— DIRECTIONS FOR THIS TASK —
Given the material below, return only the lines starting at the line with "메뉴 (322, 32)" and ending at the line with "Stampa (196, 2472)", exactly as they appear.
----------------
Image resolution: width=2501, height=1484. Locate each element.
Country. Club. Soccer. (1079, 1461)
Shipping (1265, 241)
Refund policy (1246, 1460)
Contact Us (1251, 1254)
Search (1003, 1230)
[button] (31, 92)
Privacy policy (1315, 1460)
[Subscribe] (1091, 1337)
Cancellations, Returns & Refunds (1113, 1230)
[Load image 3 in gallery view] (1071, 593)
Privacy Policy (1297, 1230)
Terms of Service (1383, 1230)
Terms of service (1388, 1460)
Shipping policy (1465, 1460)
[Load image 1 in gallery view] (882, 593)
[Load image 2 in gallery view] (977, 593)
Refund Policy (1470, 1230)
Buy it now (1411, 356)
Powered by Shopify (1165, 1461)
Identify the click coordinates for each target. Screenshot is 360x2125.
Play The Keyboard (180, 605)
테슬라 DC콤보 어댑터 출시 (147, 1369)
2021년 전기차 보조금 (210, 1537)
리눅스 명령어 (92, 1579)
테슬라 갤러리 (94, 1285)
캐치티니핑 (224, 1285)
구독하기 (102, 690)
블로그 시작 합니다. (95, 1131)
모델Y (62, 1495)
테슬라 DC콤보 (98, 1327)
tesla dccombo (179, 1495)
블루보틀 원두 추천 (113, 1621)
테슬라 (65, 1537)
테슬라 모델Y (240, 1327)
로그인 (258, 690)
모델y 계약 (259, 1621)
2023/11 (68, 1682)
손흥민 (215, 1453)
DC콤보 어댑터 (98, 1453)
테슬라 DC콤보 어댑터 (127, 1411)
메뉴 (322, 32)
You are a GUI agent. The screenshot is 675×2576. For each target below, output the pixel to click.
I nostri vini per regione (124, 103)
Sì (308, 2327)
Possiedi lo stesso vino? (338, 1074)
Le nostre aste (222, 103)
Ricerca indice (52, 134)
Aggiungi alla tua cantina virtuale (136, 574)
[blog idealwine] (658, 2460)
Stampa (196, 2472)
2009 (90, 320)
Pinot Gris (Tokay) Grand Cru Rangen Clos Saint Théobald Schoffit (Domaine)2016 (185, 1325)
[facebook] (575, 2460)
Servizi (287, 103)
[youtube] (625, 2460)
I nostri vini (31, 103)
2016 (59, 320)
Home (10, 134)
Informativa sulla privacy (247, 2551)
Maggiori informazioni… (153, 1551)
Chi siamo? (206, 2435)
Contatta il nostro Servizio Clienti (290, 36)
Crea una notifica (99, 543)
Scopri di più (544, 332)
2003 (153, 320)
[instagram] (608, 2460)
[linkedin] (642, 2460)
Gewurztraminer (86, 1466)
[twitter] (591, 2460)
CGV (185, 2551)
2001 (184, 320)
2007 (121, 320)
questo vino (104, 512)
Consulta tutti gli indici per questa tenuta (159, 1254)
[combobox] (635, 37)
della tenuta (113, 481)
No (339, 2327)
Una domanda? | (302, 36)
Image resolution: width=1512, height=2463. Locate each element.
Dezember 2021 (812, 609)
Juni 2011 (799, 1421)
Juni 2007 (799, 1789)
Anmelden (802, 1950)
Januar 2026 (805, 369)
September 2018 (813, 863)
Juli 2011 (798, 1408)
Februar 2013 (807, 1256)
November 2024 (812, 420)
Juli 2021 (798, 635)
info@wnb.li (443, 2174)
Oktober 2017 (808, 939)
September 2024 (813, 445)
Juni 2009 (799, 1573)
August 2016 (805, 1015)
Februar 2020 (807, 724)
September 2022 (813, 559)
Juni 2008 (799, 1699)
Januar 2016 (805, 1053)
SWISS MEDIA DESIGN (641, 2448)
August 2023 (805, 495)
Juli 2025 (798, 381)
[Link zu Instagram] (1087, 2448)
----------------
— ANSWER SECTION —
메뉴 (322, 32)
You are a GUI agent. The screenshot is 675×2576. For each target below, output the pixel to click.
I nostri vini per regione (124, 103)
Sì (308, 2327)
Possiedi lo stesso vino? (338, 1074)
Le nostre aste (222, 103)
Ricerca indice (52, 134)
Aggiungi alla tua cantina virtuale (136, 574)
[blog idealwine] (658, 2460)
Stampa (196, 2472)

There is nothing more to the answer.